Informante do ICE, brasileiro recebe ordem de deportação

Renato Filippi abriu um processo contra a agência de imigração.

Informante do ICE, brasileiro recebe ordem de deportação Renato Filippi está processando o ICE.

Um brasileiro, que mora em Nashua (New Hamsphire), e enfrenta deportação abriu um processo contra o Immigration and Customs Enforcement (ICE), alegando que funcionários federais estão se retirando de um acordo feito como ele há quase 15 anos.

Renato Filippi construiu uma vida em New Hampshire. Ele criou uma família e possui uma casa, mas no mês passado, foi notificado com um aviso emitido pelo governo dizendo que será deportado em novembro. Se for expulso do país, ele deixaria sua esposa e filha nos Estados Unidos.

"Ele está enfrentando a destruição de toda a sua vida. É o que ele enfrenta ", disse Robert McDaniel, advogado de do brasileiro.

Os advogados disseram que, quando chegou aos Estados Unidos do Brasil, há mais de 15 anos, ele foi contrabandeado por criminosos da América Latina e foi imediatamente preso por oficiais do Serviço de Naturalização da Imigração, responsável pela aplicação das leis de imigração.

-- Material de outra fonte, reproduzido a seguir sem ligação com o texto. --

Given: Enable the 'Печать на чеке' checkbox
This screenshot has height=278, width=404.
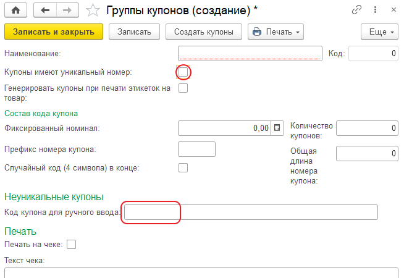Looking at the screenshot, I should click(x=71, y=245).
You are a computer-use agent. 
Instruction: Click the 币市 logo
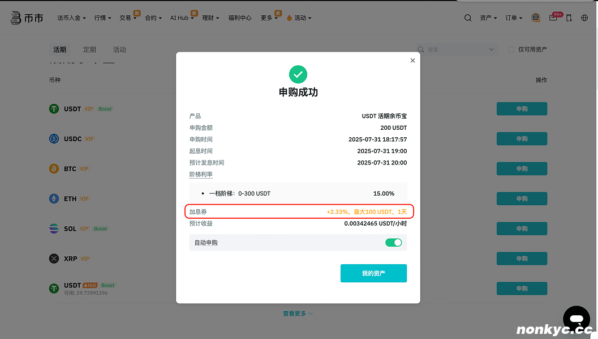(x=27, y=18)
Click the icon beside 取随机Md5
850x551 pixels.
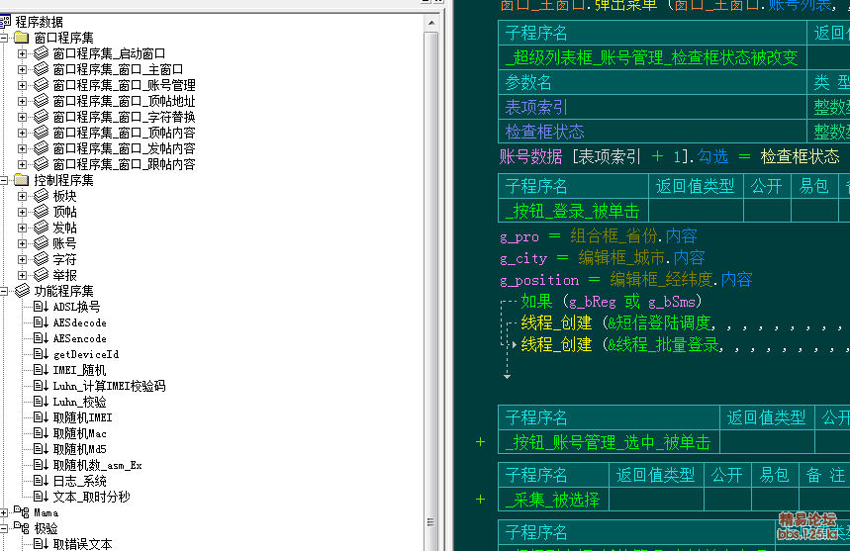point(41,449)
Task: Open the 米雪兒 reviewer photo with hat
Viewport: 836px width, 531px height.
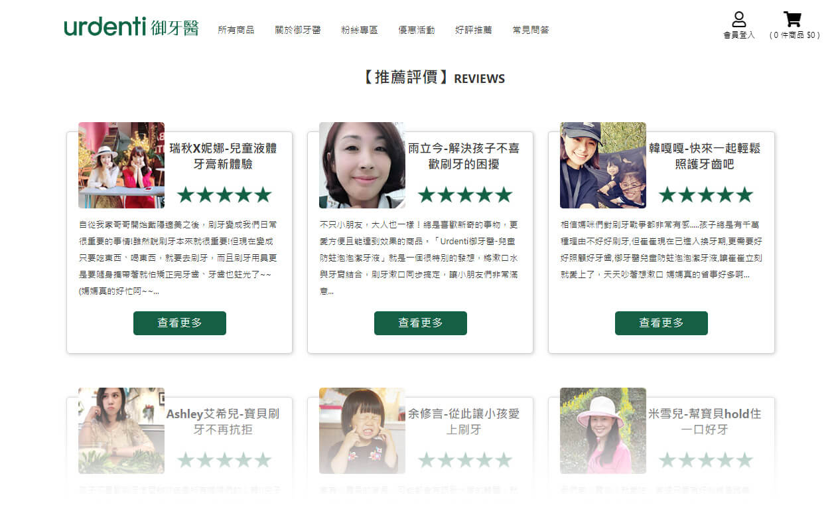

"Eles decidiram transformar e colocá-lo de volta ao meio dos criminosos que o contrabandearam para o país, para que pudesse obter informações dos coiotes e ter o benefício do governo", disse McDaniel.

Filippi disse que se tornou um informante com uma promessa de que ele teria permissão para ficar nos EUA. Ele disse que ele serviu como informante por anos.

O brasileiro recebeu uma Autorização de Trabalho, um cartão de Social Security e uma carteira de motorista, mas agora tudo poderá ser tirado dele. Filippi está processando a agência de imigração para mantar seus benefícios.

Seus advogados estudam as opções em que o brasileiro pode se encaixar, inclusive qualificá-lo para um Visto S, colocando-o no caminho para ganhar um Green Card "Estamos apenas pedindo que as autoridades compram o negócio que fez com ele", disse George Bruno, advogado de Filippi.